EXTRAIT CHOISI ▸
....................

L’absence de législation permettant de lutter efficacement contre le viol complique la situation, indique le rapport de l’Observatoire national pour la défense des droits de l’enfant - National Child Rights Observation Group (NACROG) – publié la semaine dernière.
« Il est décevant et inimaginable qu’un adulte puisse abuser sexuellement d’un enfant et penser s’en tirer à bon compte tout simplement parce que la législation est laxiste, vieille et inadaptée », souligne le rapport du NACROG.
L’année dernière, le parlement libérien adoptait une nouvelle loi qui faisait du viol un délit. Pour les activistes, cette loi ne va pas assez loin et le système judiciaire doit être plus répressif.
Selon le NACROG, 48 cas de viol sur mineurs de quatre à treize ans ont été enregistrés l’année dernière dans huit des quinze Comtés du Liberia. L’observatoire cite également sept cas de viol collectif commis sur des mineurs à Monrovia, la capitale.
« Deux cas de viol ayant entraîné la mort ont été enregistrés sans que les auteurs n’aient été punis », a confié à IRIN Jerolinmek Piah, la coordonnatrice du NACROG.
Sur les 48 cas, 26 ont fait l’objet de poursuites judiciaires ou les victimes se sont rétractées, 16 sont en cours d’instruction et six ont été jugés, a commenté le NACROG.

....................

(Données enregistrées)
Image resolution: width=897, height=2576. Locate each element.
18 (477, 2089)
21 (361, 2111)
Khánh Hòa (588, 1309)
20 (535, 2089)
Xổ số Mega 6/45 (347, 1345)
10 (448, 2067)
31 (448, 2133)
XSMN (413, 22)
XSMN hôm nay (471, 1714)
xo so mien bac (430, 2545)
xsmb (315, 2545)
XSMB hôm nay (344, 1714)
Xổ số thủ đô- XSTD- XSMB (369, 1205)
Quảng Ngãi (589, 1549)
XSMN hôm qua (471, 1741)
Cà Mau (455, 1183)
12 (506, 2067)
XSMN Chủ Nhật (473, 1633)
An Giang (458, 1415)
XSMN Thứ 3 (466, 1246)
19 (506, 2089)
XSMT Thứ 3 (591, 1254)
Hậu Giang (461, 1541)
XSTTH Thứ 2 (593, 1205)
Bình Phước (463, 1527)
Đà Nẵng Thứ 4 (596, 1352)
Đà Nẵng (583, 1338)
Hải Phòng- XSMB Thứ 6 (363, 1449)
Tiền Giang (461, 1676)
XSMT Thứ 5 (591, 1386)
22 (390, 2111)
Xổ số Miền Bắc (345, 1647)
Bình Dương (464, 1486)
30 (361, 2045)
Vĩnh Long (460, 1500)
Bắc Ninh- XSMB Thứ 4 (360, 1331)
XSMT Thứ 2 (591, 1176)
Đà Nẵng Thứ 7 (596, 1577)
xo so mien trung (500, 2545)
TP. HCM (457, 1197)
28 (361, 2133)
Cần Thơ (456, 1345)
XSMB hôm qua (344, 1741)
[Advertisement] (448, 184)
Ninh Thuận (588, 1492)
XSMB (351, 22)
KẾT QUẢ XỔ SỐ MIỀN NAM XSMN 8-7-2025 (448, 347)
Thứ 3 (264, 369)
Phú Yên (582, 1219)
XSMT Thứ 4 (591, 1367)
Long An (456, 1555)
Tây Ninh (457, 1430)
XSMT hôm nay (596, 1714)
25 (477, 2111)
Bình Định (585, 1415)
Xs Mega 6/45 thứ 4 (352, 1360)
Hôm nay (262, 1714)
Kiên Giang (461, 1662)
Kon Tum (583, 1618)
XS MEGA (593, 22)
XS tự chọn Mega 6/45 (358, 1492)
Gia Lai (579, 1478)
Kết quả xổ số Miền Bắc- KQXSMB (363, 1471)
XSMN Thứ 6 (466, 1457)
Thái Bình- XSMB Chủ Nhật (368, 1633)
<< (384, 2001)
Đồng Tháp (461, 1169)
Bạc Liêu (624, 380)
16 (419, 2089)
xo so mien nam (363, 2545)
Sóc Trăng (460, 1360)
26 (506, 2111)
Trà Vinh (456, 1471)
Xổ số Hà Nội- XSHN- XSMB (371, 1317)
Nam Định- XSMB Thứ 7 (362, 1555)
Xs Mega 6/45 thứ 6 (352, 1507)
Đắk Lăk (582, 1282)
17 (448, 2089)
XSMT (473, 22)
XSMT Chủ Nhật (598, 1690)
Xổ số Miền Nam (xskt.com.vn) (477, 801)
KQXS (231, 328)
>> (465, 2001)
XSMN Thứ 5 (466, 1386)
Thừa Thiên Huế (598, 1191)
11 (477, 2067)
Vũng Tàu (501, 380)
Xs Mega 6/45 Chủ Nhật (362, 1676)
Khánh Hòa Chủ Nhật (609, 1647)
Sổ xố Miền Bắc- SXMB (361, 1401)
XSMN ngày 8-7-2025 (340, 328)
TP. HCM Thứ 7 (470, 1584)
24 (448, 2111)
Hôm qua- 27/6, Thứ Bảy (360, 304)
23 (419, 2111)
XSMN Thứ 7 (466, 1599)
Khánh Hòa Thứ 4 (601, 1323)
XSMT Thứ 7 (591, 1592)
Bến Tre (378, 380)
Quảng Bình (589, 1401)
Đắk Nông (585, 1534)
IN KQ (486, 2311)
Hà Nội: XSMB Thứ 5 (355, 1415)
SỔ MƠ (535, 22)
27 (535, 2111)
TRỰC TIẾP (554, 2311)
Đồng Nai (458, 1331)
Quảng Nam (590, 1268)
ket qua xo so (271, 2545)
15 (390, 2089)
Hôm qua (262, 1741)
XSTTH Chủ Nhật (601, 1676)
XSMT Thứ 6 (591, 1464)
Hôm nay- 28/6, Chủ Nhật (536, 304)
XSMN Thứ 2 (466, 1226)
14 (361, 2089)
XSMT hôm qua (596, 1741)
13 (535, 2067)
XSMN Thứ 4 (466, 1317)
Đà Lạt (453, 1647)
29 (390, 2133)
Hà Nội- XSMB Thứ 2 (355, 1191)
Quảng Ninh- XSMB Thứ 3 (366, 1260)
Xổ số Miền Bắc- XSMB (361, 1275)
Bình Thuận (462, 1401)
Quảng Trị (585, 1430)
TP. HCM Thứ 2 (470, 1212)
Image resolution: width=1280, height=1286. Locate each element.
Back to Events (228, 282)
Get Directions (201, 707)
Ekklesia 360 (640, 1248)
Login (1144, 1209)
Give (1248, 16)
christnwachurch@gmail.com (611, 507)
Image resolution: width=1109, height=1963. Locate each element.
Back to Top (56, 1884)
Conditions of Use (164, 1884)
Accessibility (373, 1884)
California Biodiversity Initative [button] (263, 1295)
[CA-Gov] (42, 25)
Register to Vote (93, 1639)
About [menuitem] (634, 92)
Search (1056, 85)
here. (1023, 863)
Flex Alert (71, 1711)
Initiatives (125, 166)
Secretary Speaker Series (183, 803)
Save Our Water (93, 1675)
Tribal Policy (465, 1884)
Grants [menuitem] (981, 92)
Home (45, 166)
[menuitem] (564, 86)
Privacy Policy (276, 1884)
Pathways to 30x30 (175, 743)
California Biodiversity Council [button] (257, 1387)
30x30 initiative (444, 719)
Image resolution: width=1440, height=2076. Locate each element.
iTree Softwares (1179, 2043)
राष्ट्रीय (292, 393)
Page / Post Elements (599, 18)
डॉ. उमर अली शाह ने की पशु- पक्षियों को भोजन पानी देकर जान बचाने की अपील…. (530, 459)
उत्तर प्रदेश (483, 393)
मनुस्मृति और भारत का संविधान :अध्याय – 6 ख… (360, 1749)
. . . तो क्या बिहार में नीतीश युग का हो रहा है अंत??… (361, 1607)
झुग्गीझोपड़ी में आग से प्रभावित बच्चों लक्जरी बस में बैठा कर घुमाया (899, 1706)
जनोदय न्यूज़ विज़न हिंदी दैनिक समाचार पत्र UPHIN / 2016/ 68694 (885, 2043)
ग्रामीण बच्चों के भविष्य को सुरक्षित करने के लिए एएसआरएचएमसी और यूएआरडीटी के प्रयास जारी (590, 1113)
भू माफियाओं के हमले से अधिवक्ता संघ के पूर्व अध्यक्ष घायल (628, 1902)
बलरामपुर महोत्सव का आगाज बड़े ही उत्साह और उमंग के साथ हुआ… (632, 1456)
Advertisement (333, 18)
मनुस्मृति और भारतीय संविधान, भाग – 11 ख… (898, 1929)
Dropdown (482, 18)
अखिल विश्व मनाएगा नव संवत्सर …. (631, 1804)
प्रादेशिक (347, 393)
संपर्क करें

....................

QUESTIONS ▸
1 – Recopiez le passage de l'extrait sur les viols de mineurs au Liberia compris entre « Selon le NACROG, 48 » et « Monrovia, la capitale. », ces mots inclus.
2 – D'après l'extrait sur les viols de mineurs au Liberia, combien de cas de viol sur des mineurs de quatre à treize ans le NACROG a-t-il enregistrés l'année dernière ?

CORRIGÉS ▸
1 –
Selon le NACROG, 48 cas de viol sur mineurs de quatre à treize ans ont été enregistrés l’année dernière dans huit des quinze Comtés du Liberia. L’observatoire cite également sept cas de viol collectif commis sur des mineurs à Monrovia, la capitale.

2 – 48 cas.